Epilepsy and Seizures


LabWhat is Epilepsy?               

Epilepsy is a chronic brain disease of recurrent epileptic seizures. An epileptic seizure is the clinical sign of excessive, abnormal brain electrical activity. The aura is the initial manifestation of a seizure. The ictal period is the actual seizure event manifested by involuntary muscle tone or movement, and/or abnormal behavior lasting usually from seconds to minutes. The post-ictal period occurs after the seizure with periods of disorientation and/or vision and behavior changes.

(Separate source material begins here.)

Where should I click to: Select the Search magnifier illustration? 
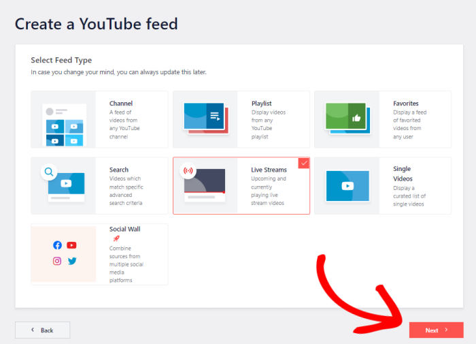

How is Epilepsy Diagnosed?

The most important aspect of the diagnosis is to determine if an underlying cause is present. Initial laboratory testing is performed to see if there is a problem in your pet’s vital body functions. If these tests are normal, then a MRI brain scan is often recommended to visualize any brain changes.  Idiopathic epilepsy is diagnosed if no underlying cause for the seizure can be identified. Symptomatic epilepsy is due to a direct change in the brain tissue, such as encephalitis, tumors, or strokes.  Reactive epileptic seizures occur when a normal brain reacts changes in the body, such as low blood sugar or liver disease.

How is Epilepsy Treated?

The goal of antiepileptic drug (AED) therapy is to decrease in the frequency, severity and post-ictal complications of seizures. Balancing the quality of your pet’s life with seizure control is an important factor.  Many drugs are now available to use in pets that are designed for better control and less side effects. Advances in treatment now allow many epileptic pets to share a long life with their owners.  The key to a successful outcome is working with your veterinarian to establish a treatment plan early in the course of the disease.